• _TEXTAUSZUG_:
------------------------------------

Herr Nowak, es macht mich schon irgendwie wütend, wenn Sie sich hier hinstellen und sagen: Es ist alles gut, es wird alles besser, und wir regeln das schon. Wir brauchen Sie als Opposition nicht, wir brauchen Ihre Reden nicht, und wir brauchen Ihre Hinweise nicht. Ich denke schon, dass Sie diese brauchen. Deshalb werde ich in einem zweiten Redebeitrag darauf eingehen, was wir hier besser machen möchten. Vielen Dank.

(Beifall bei den LINKEN –  Zuruf des Staatsministers Martin Dulig)

 

(Zuruf: Wie sind Sie zurückgekommen? – Weitere Zurufe – Leichte Heiterkeit)

------------------------------------

• _BEREITGESTELLTES MATERIAL_:
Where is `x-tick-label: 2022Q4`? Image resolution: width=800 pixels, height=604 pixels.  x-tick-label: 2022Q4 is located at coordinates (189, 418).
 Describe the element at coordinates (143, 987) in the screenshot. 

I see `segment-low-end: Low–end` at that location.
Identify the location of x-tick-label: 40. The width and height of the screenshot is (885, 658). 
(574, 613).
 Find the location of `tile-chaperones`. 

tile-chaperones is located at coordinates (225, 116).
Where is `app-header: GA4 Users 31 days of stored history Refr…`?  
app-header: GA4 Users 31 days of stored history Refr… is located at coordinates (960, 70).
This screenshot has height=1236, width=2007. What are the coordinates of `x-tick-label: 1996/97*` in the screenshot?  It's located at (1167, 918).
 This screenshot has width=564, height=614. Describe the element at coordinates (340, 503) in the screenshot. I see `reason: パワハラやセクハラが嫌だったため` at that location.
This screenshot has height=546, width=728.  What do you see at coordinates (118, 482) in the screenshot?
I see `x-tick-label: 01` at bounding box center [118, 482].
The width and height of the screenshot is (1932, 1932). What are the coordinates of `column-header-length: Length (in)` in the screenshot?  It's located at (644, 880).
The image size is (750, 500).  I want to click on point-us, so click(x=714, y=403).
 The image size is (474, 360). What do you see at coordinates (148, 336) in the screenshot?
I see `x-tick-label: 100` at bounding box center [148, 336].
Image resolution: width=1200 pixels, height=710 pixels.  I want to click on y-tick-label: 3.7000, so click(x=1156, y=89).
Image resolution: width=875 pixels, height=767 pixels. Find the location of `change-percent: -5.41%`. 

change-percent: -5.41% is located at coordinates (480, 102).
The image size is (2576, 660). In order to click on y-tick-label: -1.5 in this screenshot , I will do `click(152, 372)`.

------------------------------------

• _ARBEITSANWEISUNG_: Von wem kommt laut Textauszug der Zuruf, während die LINKEN Beifall spenden? Die Zeilen werden hierfür nicht gebraucht.

• _ERGEBNIS_: Vom Staatsminister Martin Dulig.